***** Recorded data

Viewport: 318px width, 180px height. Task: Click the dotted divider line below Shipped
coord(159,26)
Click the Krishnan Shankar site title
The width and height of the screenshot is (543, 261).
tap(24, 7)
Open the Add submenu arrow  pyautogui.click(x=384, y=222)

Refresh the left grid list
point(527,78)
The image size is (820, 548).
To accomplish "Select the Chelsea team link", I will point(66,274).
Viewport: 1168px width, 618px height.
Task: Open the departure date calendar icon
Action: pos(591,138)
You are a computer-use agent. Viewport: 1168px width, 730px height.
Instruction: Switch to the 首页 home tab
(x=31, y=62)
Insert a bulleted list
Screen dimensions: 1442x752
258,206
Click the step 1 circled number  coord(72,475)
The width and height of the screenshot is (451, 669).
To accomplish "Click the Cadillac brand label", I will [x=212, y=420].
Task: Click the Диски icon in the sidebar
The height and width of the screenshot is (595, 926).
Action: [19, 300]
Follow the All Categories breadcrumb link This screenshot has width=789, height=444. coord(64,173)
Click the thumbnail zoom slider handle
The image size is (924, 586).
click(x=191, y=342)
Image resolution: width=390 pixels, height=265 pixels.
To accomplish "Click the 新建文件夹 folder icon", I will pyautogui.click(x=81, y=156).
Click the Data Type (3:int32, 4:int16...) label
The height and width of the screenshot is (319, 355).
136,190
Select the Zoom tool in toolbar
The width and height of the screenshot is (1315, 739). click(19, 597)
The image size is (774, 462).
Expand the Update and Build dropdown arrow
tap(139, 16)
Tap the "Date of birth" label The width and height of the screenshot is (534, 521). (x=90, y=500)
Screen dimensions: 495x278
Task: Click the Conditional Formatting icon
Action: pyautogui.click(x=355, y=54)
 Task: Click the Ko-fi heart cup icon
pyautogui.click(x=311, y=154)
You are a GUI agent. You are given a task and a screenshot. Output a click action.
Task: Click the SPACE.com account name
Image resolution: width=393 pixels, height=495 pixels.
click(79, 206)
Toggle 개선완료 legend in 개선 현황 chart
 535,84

**********

▶ [Task]: Lines from the one containing "Image resolution: width=393" through the last line of the records, both included, are the only ones to print, each exactly as it is.

▶ [Task result]:
Image resolution: width=393 pixels, height=495 pixels.
click(79, 206)
Toggle 개선완료 legend in 개선 현황 chart
 535,84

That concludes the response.